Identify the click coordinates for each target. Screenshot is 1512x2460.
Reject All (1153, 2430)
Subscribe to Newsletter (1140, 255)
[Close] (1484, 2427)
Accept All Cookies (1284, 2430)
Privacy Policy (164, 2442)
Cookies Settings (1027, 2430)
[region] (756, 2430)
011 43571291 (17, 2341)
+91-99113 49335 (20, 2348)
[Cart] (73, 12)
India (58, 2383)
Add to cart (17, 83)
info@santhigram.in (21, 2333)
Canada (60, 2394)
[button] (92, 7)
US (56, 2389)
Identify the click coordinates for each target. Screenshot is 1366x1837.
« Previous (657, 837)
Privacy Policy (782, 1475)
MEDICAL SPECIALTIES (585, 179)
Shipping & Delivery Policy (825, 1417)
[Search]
================================
_Exercise directions_
Wherever the word "target" appears in the entries above, copy that whole line.

_Output of the task_
Identify the click coordinates for each target. Screenshot is 1512x2460.
Identify the click coordinates for each target. Screenshot is 1366x1837.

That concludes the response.